Aqui entram ritos de Design Critique, design system estruturado como produto, envolvimento entre áreas de operação, atendimento e tecnologia entre outras ações relevantes que podem ser estruturadas, utilizadas e evoluídas com os perfis envolvidos. Estrutura essa que não se aplica exclusivamente ao contexto de experiência de clientes, mas também da experiência de colaboradores do produto e/ou serviço para dentro. Testes automatizados em QA, facilidade e velocidade em processos de deploy, agilidade na comunicação com clientes por diferentes canais, etc. Exemplos como esse podem motivar as pessoas colaboradoras do negócio e garantir o crescimento saudável em escala de um produto ou serviço.
Como já foi dito anteriormente, designers não possuem as respostas dos problemas de uma empresa. Sempre defendi a capacidade do design, enquanto técnica, em facilitar grupos no entendimento de um cenário, análise desse contexto, exploração de soluções até a escolha de uma possível caminho. O mercado sempre olhou com bons olhos perfis generalistas que conseguem atuar em diferentes frentes, porém, mesmo assim, não trabalhamos (e não podemos trabalhar) de forma solitária.
É com a vivência e opiniões de outras pessoas que mais cenários são analisados, soluções são criadas e validadas. Porém, minha teoria é que trabalho colaborativo acontece de fato em ambientes seguros. Se uma pessoa não se sente a vontade em comentar, sugerir, criticar algo, a colaboração não acontece como desejado. Você se sente confortável em questionar a decisão de alguém que você não tem intimidade ou não te dá libertade e espaço para a crítica?

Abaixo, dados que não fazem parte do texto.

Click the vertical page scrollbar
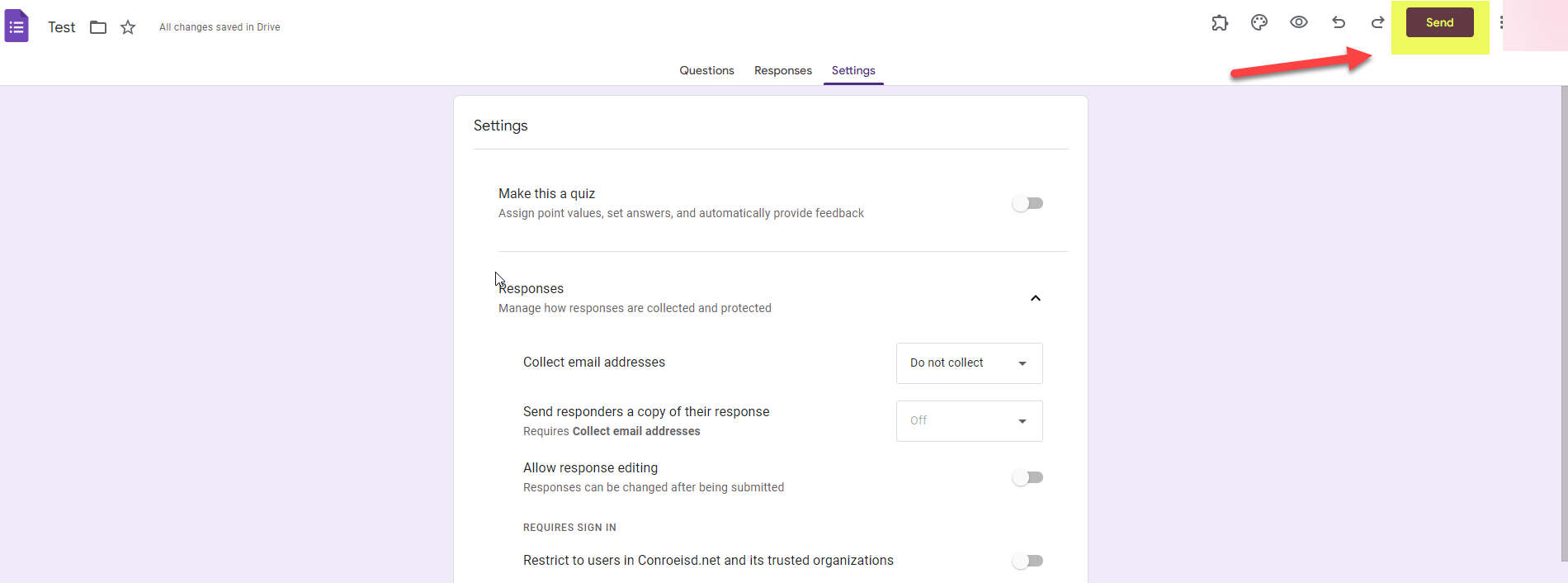Viewport: 1568px width, 583px height. 1563,322
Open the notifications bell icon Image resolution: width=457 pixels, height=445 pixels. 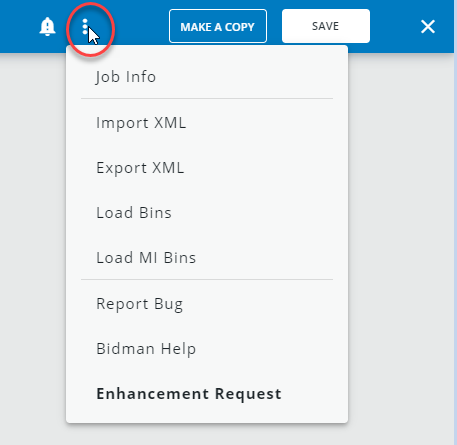pyautogui.click(x=47, y=26)
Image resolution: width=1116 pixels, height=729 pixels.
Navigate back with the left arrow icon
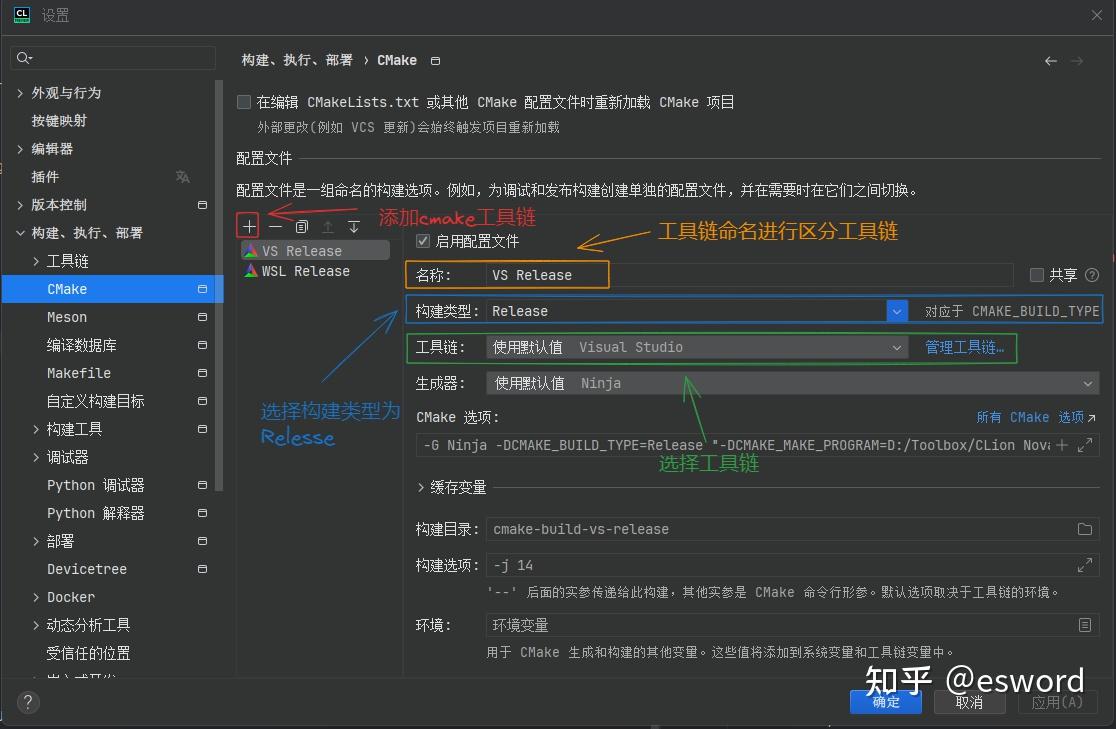pyautogui.click(x=1050, y=60)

Inúmeras variáveis podem acontecer para impedir com que as pessoas de um time se sintam inseguras no ambiente de trabalho: hierarquia, burocracia, violência psicológica, preconceito, saúde mental... Vejo aqui um excelente caminho que liderança deve agir e criar acionáveis em seu backlog, acompanhando caso a caso. Ouvir atentamente o que está sendo dito e questionar-se como ajudar a solucionar os problemas no ambiente de trabalho (e por que não também fora dele?) pode ser um bom caminho. Fortalecer esse elo entre as pessoas lideradas é essencial para o entendimento da raiz causa de um problema.
Ritos que estimulem críticas e cocriação entre designers mas também entre áreas e especialidades fará com que seja cada vez mais fácil focar nas pessoas que utilizam um produto e conhecer atuais problemas afim de propor melhorias em conjunto.
A impressão que eu tive ao refletir sobre isso foi que nada disso parece novo se você trabalha com design nos últimos 10 anos. Porém, o lembrete de que continuamos designers em outros ambientes e desafios pode nos ajudar indiferente do cenário no qual nos encontramos. Esse é um lembrete que sempre me esforço para ter.
Espero que possamos continuar estourando a bolha do design e utilizando esse olhar de forma anticolonial em ambientes corporativos e fora deles.